— START OF Article —

# Signal Enhancement in Magnetoelastic Ribbons Through Thermal Annealing: Evaluation of Magnetic Signal Output in Different Metglas Materials

**Authors:** Georgios Samourgkanidis, Dimitris Kouzoudis, Panagiotis Charalampous, Eyad Adnan

PMC · DOI: 10.3390/s25123722 · Sensors (Basel, Switzerland) · 2025-06-13

## TL;DR

This study shows how thermal annealing affects the magnetic signal output of three Metglas ribbons, revealing differences in enhancement and stability.

## Contribution

The paper provides a comparative analysis of thermal annealing effects on three Metglas alloys for magnetoelastic sensing.

## Key findings

- 2826MB3 and 2605SA1 showed similar magnetic signal enhancements, with 75.8% and 70% increases, respectively.
- 2714A achieved the highest enhancement at 86.8% but was highly sensitive to over-annealing.
- Annealing parameters significantly influence the stability and sensitivity of magnetoelastic sensors.

— END OF Article —
— START OF Data extract —

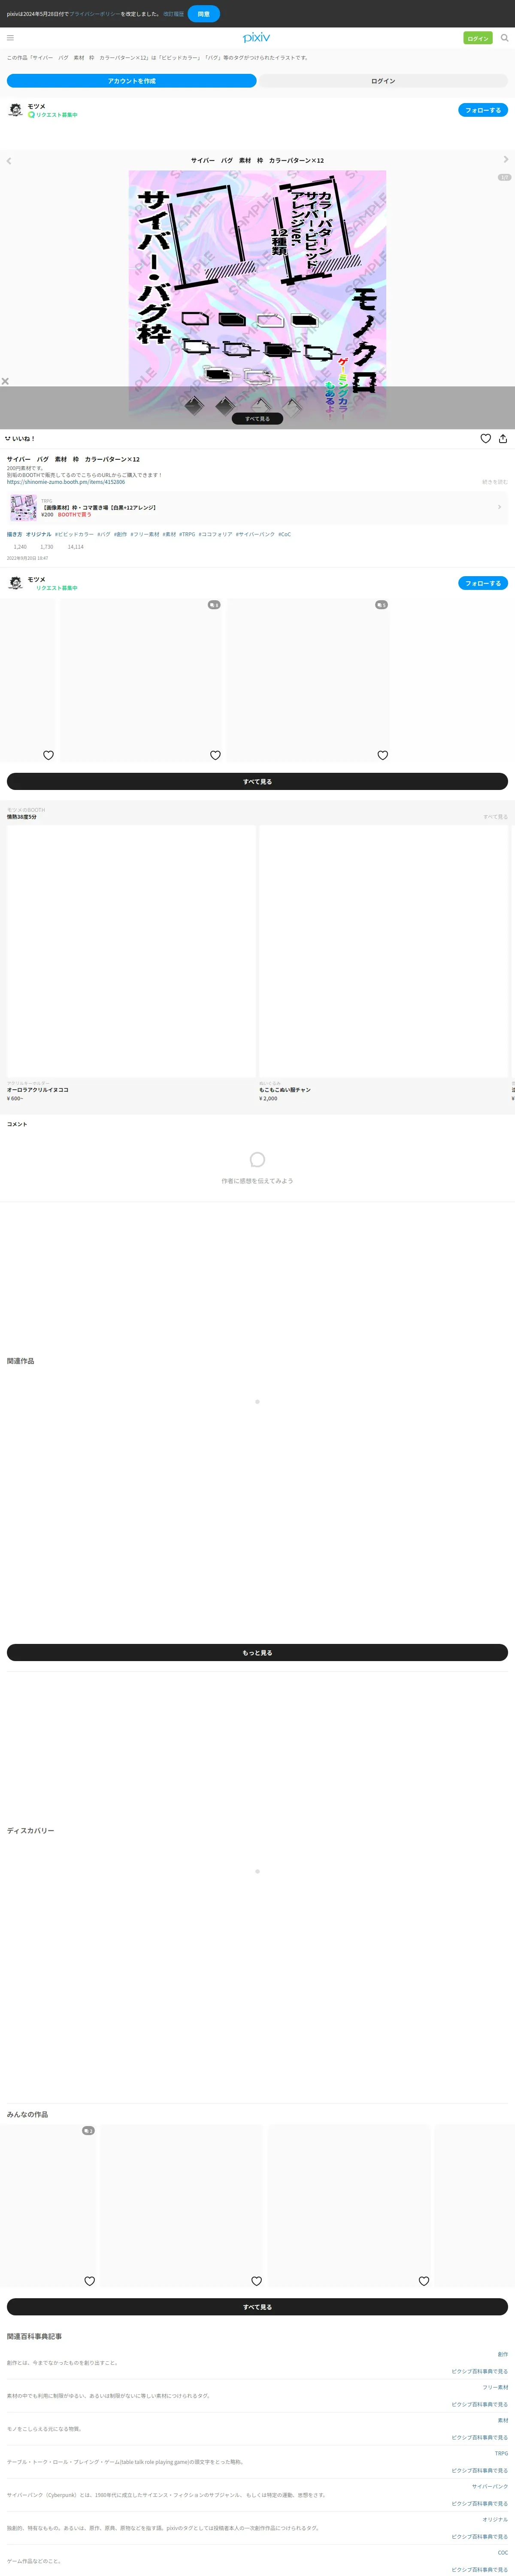Close the overlay with X icon
The image size is (515, 2576).
(5, 381)
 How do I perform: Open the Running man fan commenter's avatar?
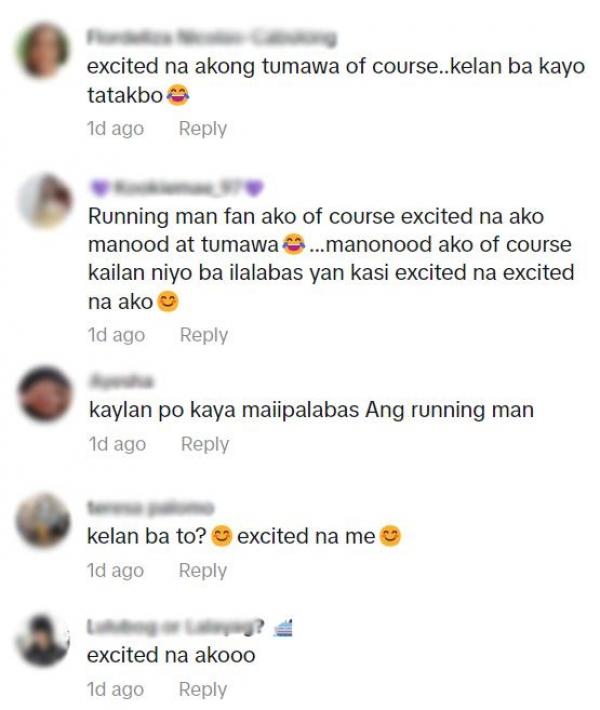[45, 200]
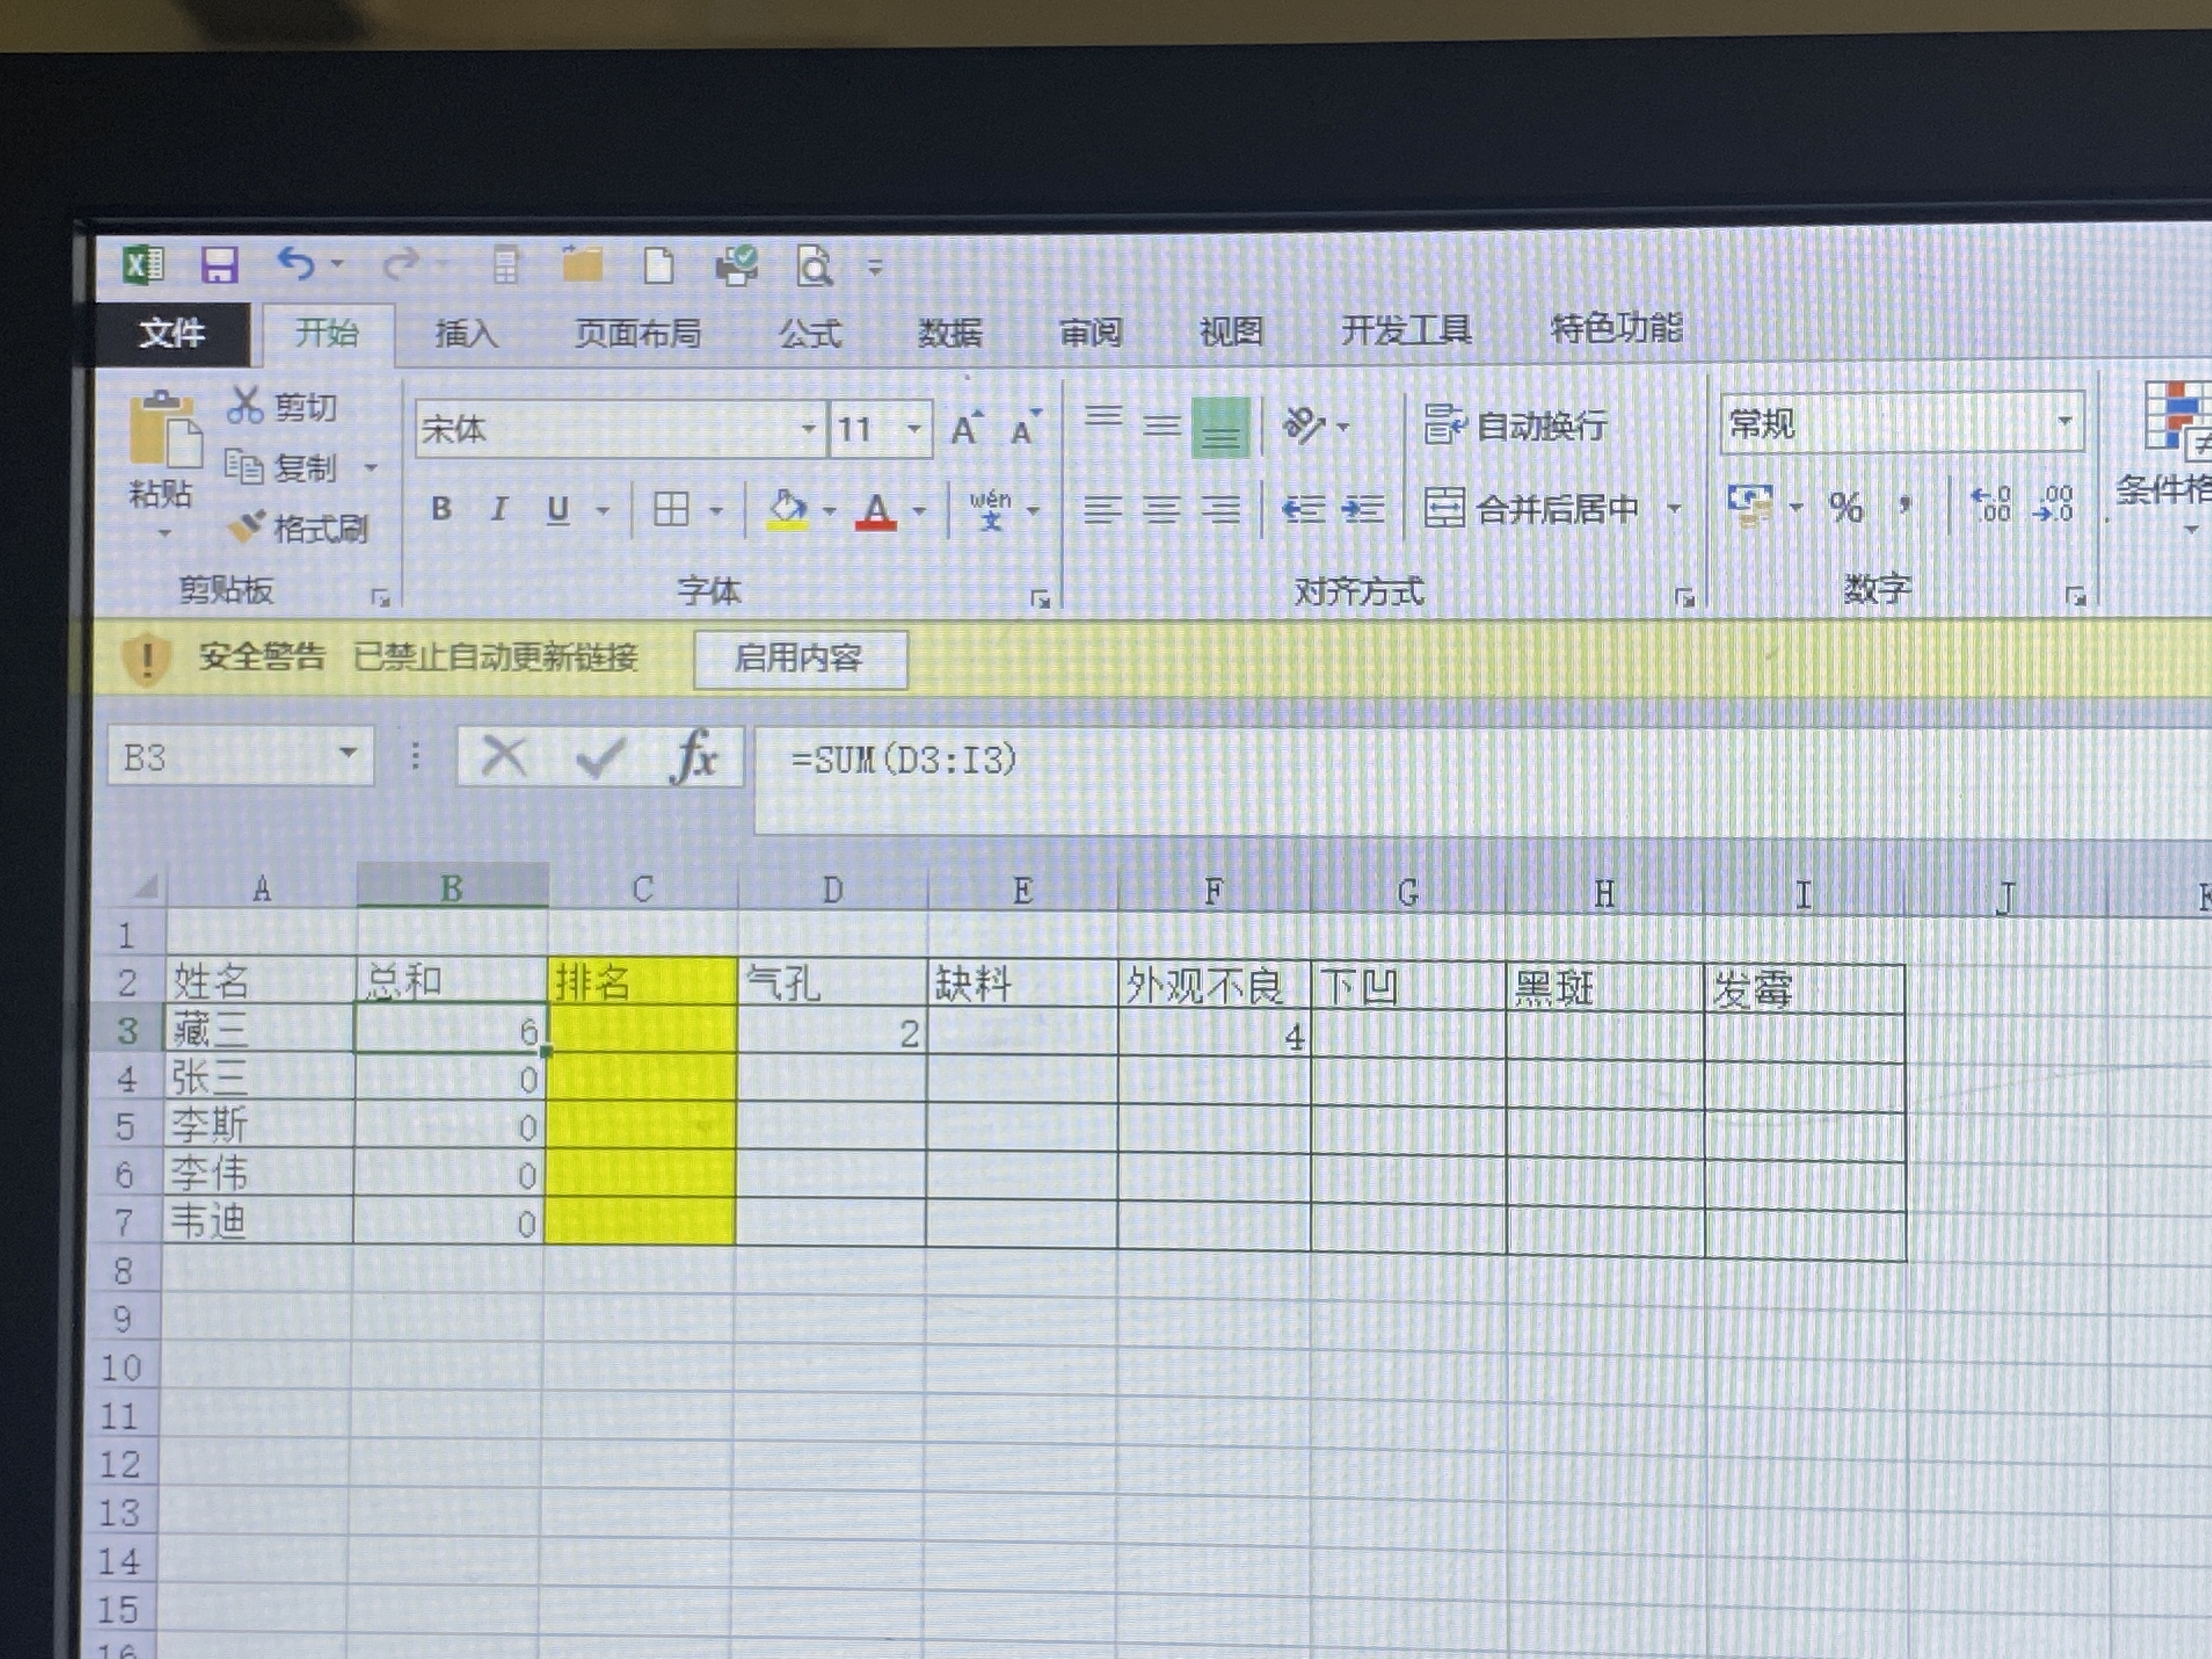2212x1659 pixels.
Task: Toggle italic formatting
Action: click(x=498, y=510)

— END OF Data extract —

*Complete the following:*
(1) In the annealing summary, reproduce the stretch from "## Contribution" through "sensitive to over-annealing.", swapping "alloys" for "materials".
(2) Recast the paragraph of the annealing summary that begins "This study shows" as a short bulleted list that keeps its main facts.
(3) Answer these questions from the annealing summary, one per line:
(a) In which journal did the study appear?
(b) By what percentage did the magnetic signal of 2605SA1 increase?
(c) Which alloy was highly sensitive to over-annealing?

*Answers to the tasks:*
(1)
## Contribution

The paper provides a comparative analysis of thermal annealing effects on three Metglas materials for magnetoelastic sensing.

## Key findings

- 2826MB3 and 2605SA1 showed similar magnetic signal enhancements, with 75.8% and 70% increases, respectively.
- 2714A achieved the highest enhancement at 86.8% but was highly sensitive to over-annealing.

(2)
- Topic: how thermal annealing affects magnetic signal output
- Materials: three Metglas ribbons
- Outcome: differences in enhancement and stability

(3)
(a) Sensors (Basel, Switzerland)
(b) 70%
(c) 2714A